YOUR INSTRUCTIONS> List every line in this data where the string "coordinates" occurs.
DATA FOR ANALYSIS START
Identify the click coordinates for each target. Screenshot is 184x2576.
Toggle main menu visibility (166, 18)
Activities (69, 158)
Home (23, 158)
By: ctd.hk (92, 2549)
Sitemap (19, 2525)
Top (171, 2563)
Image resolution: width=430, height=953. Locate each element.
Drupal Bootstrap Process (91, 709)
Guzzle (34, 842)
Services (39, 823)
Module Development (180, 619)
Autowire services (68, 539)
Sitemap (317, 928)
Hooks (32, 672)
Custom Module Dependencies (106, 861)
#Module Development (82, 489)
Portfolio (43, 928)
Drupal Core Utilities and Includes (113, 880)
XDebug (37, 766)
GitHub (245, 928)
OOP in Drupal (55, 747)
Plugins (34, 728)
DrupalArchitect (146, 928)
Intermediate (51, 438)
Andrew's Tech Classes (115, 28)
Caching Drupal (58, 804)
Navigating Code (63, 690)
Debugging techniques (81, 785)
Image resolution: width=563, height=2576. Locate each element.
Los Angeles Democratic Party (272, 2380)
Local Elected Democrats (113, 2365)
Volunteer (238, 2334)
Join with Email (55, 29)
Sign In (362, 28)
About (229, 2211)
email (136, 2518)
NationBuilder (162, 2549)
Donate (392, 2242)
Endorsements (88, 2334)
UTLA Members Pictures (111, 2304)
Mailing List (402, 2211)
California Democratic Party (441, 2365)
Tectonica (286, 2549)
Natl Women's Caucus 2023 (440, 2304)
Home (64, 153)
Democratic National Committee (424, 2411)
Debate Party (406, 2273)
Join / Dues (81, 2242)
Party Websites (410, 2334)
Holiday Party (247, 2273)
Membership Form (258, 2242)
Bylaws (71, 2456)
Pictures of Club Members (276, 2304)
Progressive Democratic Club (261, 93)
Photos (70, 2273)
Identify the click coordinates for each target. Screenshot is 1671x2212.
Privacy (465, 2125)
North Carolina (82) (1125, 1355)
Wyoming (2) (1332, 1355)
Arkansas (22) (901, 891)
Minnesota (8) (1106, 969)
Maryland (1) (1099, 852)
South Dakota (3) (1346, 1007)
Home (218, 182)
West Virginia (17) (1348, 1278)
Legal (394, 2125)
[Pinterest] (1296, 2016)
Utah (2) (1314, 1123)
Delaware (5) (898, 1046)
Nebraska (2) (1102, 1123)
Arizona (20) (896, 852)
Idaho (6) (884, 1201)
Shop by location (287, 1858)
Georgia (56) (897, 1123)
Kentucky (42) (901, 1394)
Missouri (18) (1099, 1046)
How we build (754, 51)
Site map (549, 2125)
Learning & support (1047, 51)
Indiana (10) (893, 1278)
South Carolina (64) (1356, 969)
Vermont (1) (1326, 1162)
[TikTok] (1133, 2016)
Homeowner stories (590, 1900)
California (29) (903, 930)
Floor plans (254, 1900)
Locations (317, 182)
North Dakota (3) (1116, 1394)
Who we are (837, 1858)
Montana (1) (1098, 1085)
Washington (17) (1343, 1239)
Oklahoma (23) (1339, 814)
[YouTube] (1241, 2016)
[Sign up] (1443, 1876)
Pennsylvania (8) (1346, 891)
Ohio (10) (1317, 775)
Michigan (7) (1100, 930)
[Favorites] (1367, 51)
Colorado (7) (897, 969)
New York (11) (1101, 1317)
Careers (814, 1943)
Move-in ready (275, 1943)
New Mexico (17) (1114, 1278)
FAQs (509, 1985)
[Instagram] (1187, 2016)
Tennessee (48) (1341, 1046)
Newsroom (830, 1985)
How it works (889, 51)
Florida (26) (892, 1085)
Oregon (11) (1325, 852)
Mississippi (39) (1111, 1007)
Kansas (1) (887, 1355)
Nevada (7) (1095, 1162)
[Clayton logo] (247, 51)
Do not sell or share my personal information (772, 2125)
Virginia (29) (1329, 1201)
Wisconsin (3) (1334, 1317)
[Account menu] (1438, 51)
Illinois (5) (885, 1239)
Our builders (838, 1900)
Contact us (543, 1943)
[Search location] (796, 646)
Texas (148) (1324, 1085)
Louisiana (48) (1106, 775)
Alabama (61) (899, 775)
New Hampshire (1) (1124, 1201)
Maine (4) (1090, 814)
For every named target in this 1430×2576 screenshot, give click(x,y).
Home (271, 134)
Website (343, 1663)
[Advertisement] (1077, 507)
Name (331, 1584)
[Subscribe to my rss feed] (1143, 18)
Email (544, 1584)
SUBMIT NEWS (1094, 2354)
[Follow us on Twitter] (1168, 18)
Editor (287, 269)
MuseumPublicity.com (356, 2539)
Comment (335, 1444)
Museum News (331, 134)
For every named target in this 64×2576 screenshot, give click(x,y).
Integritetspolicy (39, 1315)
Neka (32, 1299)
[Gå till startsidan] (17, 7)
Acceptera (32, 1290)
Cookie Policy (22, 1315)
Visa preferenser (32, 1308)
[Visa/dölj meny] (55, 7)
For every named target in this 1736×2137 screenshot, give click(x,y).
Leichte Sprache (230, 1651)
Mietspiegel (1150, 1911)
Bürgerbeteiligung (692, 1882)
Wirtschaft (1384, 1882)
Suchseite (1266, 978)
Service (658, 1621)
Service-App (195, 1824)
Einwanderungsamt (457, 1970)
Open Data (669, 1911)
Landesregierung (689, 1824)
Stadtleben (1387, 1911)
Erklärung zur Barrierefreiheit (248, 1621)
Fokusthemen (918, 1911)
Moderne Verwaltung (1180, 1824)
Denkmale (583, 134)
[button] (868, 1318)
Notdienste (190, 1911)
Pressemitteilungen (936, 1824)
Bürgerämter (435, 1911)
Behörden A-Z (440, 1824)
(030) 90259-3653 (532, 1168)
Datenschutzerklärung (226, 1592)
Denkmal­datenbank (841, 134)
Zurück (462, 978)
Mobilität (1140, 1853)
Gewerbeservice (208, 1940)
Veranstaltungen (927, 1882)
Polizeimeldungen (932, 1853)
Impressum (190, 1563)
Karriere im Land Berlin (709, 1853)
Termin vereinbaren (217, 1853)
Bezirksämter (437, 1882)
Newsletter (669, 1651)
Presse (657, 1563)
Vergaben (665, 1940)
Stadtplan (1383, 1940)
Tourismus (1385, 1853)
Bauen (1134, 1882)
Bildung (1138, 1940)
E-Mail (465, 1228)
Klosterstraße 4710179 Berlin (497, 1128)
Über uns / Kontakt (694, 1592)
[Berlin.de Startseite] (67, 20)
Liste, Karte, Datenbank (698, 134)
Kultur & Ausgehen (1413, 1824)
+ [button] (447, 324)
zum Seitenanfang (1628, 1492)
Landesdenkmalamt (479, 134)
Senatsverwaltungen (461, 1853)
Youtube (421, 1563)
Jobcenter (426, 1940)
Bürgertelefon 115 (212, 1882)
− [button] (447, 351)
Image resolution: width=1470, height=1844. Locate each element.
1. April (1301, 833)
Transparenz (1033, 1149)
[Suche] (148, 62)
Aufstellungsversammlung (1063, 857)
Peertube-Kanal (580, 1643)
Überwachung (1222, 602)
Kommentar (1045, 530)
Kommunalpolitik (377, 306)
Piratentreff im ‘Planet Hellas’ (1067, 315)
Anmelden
DATA FOR ANALYSIS END
REPLY>
Identify the click coordinates for each target. Screenshot is 184x2576.
Identify the click coordinates for each target. Screenshot is 1671x2212.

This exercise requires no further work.